TASKS FOR THIS EXERCISE -
[A] In the passage on mental illness and addiction, long-term abuse of which drug is said to have the same symptoms as paranoid schizophrenia?
[B] Copy out the stretch of the passage on mental illness and addiction from "For many years" through "heredity, and environment.", substituting "risk factors" for "predisposing factors".

The effects of long-term Opioid and other use can resemble and worsen many of the symptoms of an untreated psychiatric disorder. For example, long term abuse of crack cocaine has the same symptoms as paranoid schizophrenia. A few of these symptoms can include for the brain chemical changes, hallucinations, and delusions (false beliefs). For the body it may include impaired immune system, possible heart damage, and a high risk of death to self or others.

What Causes Mental Illness and Addiction?

For many years the dominant theory of what causes mental illness and addiction was a family interaction, home environment, or really childhood training. Families suffered guilt and remorse from being told they were responsible for their children developing psychiatric disorders like schizophrenia or addictive disorders like opioid use disorders or alcoholism. New studies and research no longer support the one-sided theories. Psychiatric and substance use disorders are caused by a combination of factors working together. This means a variety of predisposing factors produce vulnerability to certain illness instead of a single cause. In fact, all illnesses including heart disease and cancer develop form a mixture of influences such as biology, heredity, and environment.

DATA EXTRACT -
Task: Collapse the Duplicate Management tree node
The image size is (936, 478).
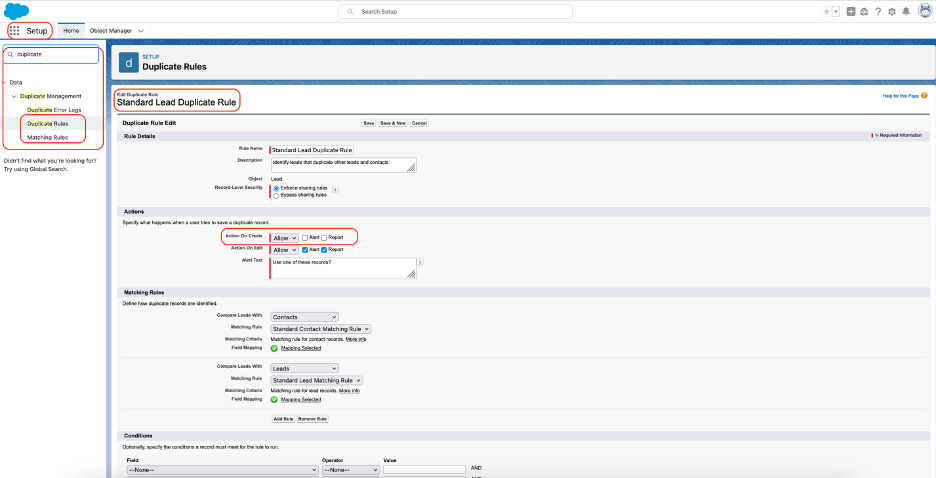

SET OF ANSWERS -
[A] Crack cocaine.

[B]
For many years the dominant theory of what causes mental illness and addiction was a family interaction, home environment, or really childhood training. Families suffered guilt and remorse from being told they were responsible for their children developing psychiatric disorders like schizophrenia or addictive disorders like opioid use disorders or alcoholism. New studies and research no longer support the one-sided theories. Psychiatric and substance use disorders are caused by a combination of factors working together. This means a variety of risk factors produce vulnerability to certain illness instead of a single cause. In fact, all illnesses including heart disease and cancer develop form a mixture of influences such as biology, heredity, and environment.